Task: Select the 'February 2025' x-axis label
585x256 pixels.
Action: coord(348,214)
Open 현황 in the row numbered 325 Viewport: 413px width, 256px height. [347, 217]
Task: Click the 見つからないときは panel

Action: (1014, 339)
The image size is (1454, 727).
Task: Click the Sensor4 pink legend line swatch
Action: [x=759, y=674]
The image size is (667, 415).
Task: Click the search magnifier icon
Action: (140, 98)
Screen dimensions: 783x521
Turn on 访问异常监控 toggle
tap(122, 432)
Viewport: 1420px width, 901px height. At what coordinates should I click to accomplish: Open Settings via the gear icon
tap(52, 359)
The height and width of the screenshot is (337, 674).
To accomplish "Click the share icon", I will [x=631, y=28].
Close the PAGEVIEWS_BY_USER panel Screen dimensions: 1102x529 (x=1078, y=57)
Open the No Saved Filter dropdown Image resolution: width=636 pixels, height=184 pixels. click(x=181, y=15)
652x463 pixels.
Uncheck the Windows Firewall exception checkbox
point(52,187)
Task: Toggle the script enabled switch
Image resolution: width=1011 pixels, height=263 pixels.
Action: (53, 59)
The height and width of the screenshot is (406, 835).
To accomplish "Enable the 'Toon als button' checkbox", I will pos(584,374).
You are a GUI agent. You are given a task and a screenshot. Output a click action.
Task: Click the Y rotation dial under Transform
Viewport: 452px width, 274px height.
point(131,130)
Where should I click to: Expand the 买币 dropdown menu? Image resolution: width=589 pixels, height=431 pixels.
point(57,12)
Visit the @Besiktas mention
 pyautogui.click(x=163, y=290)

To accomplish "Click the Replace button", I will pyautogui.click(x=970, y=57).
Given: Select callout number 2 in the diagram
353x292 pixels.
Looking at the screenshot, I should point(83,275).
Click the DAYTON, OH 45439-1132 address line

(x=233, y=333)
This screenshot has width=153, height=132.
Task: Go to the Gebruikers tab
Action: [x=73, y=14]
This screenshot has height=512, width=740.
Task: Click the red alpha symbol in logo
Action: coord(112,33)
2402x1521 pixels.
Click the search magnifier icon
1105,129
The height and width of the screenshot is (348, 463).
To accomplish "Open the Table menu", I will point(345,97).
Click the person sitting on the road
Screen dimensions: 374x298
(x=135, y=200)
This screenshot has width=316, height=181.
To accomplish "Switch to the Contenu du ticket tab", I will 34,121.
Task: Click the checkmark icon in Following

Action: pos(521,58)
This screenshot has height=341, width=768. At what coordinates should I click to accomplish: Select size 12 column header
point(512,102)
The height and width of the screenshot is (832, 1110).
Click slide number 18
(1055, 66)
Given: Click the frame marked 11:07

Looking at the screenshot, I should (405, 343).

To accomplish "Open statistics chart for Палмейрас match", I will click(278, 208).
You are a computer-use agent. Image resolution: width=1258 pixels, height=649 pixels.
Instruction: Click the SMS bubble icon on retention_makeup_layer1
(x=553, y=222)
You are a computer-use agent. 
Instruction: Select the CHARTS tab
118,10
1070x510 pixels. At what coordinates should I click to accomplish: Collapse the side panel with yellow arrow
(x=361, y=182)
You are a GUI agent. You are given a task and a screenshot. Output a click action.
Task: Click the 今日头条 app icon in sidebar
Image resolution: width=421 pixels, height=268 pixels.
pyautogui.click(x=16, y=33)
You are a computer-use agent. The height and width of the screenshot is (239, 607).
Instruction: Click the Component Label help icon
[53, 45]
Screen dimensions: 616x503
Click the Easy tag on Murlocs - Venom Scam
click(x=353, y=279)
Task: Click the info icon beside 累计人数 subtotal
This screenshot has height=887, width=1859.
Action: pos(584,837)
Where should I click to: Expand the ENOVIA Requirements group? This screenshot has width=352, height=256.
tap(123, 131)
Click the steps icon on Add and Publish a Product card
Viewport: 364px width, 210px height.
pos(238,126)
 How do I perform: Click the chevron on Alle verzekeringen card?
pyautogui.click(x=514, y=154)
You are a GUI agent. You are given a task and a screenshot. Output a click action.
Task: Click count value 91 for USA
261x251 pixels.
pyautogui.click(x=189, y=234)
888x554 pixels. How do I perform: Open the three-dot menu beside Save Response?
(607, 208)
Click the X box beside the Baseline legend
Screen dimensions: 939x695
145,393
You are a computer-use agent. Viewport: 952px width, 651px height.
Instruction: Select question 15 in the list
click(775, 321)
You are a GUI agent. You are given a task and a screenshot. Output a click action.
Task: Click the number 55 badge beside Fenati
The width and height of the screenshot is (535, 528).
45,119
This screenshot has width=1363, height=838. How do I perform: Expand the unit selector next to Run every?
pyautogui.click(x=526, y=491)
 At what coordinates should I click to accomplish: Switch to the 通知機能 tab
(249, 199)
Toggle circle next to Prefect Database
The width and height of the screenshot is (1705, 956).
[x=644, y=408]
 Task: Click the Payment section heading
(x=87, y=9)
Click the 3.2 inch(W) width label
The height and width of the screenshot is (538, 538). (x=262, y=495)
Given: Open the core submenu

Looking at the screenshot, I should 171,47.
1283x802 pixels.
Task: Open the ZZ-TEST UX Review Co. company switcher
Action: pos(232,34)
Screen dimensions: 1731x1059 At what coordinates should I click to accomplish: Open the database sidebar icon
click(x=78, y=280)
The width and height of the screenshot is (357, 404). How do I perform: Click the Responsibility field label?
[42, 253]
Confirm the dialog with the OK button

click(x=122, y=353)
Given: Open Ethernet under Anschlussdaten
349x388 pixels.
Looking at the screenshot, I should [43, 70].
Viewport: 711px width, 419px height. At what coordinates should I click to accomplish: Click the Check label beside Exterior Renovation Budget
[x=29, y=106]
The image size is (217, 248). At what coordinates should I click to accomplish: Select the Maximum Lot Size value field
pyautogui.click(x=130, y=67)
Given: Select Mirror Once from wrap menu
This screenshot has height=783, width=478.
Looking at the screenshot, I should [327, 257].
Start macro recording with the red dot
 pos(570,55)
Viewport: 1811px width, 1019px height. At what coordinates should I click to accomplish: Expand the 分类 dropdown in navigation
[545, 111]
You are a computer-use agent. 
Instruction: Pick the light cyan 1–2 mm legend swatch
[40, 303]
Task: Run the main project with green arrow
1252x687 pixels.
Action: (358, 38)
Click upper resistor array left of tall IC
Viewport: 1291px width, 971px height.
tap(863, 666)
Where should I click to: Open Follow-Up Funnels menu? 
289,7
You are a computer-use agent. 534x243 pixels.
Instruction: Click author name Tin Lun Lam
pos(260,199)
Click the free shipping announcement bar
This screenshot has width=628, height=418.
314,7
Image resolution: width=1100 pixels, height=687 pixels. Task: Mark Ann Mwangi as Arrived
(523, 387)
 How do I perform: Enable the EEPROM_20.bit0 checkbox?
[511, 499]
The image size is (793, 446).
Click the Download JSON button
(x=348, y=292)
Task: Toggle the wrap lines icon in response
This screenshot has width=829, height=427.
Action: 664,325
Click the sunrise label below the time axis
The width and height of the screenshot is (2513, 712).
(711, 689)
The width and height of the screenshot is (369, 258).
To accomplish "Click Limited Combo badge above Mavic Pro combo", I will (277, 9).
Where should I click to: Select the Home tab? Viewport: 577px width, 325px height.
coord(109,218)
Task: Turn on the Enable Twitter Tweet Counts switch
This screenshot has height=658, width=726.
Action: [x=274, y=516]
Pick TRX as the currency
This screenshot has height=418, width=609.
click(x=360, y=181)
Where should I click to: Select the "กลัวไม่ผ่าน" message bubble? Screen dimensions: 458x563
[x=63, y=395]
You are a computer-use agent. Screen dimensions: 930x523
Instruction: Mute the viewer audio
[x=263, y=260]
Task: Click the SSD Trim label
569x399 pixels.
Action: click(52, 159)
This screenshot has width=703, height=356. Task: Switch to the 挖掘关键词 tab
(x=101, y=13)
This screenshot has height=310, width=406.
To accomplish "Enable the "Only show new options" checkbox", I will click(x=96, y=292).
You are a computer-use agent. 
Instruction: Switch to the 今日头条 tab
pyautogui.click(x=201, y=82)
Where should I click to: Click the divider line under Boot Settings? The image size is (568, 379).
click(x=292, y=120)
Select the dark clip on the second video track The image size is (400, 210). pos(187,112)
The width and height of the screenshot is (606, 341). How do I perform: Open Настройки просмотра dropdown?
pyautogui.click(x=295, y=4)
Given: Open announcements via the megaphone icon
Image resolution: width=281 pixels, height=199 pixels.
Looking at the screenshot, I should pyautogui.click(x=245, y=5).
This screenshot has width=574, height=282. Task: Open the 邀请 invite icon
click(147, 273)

**WHAT THE EXERCISE ASKS**
Copy the data word for word, starting at its first line and ending after the line that contains "tap(52, 359)". Include that final line.

**WORKED SOLUTION**
Task: Select the 'February 2025' x-axis label
585x256 pixels.
Action: coord(348,214)
Open 현황 in the row numbered 325 Viewport: 413px width, 256px height. [347, 217]
Task: Click the 見つからないときは panel

Action: (1014, 339)
The image size is (1454, 727).
Task: Click the Sensor4 pink legend line swatch
Action: [x=759, y=674]
The image size is (667, 415).
Task: Click the search magnifier icon
Action: (140, 98)
Screen dimensions: 783x521
Turn on 访问异常监控 toggle
tap(122, 432)
Viewport: 1420px width, 901px height. At what coordinates should I click to accomplish: Open Settings via the gear icon
tap(52, 359)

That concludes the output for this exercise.